If you are not sure how conventioal RAID works, see understanding RAID levels,

How it works?

Fundenmentally, the declustered array still work same way as conventional array, supports different RAID levels dependes on particular cluster filesystem. but array is no longer stick to a fixed disk peers. Strips on each array are spread across 7 disks.

So, as illustrated in Figure 2, a declustered array can significantly shorten the time required to recover from a disk failure, which lowers the rebuild overhead for client applications. When a disk fails, erased data is rebuilt using all the operational disks in the declustered array, the bandwidth of which is greater than that of the fewer disks of a conventional RAID group. Furthermore, if an additional disk fault occurs during a rebuild, the number of impacted tracks requiring repair is markedly less than the previous failure and less than the constant rebuild overhead of a conventional array.

The decrease in declustered rebuild impact and client overhead can be a factor of three to four times less than a conventional RAID. Considering GPFS, Ceph, gluster stripe data across all the storage nodes of a cluster, file system performance becomes less dependent upon the speed of any single rebuilding storage array.

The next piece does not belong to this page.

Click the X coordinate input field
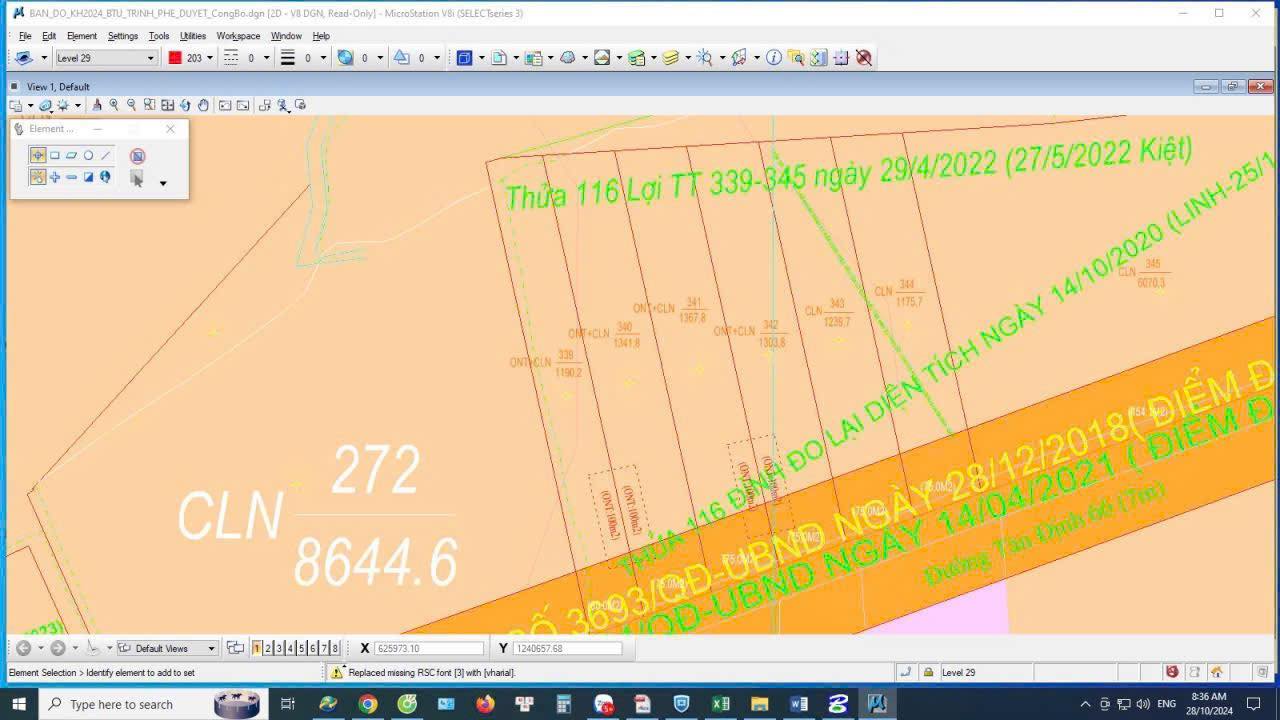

For IO pespective, it boost i/o performance too, for large sequence read/write, more disk spindles are involved in declustered array.

How rebuilding works in details

Figure 2. Lower rebuild overhead in conventional RAID versus declustered RAID.
When a single disk fails in the 1-fault-tolerant 1 + 1 conventional array on the left, the redundant disk is read and copied onto the spare disk, which requires a throughput of 7 strip I/O operations.
When a disk fails in the declustered array, all replica strips of the six impacted tracks are read from the surviving six disks and then written to six spare strips, for a throughput of 2 strip I/O operations. The bar chart illustrates disk read and write I/O throughput during the rebuild operations.
Lower rebuild overhead in conventional RAID versus declustered RAID.

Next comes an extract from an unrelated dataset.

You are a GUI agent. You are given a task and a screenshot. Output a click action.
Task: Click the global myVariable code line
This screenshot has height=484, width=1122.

The benefit of using declusted array

1. Shorten the rebuilding time, less data loss risk

8TB disk is on the market, it takes about 30 hours to finish a whole disk write. Using declustered array, more disk spindles involved writing when rebuilding, so largely increase rebuilding time,

2. IO Performance improvement

Disk strips are spread on more disk spindles, thus, boost i/o when it's needed.

3. More redundance protection in large cluster environment

Declustered array can go across storage nodes, so data is still safe when certain number of storage nodes go down. It's not possible on conventional array.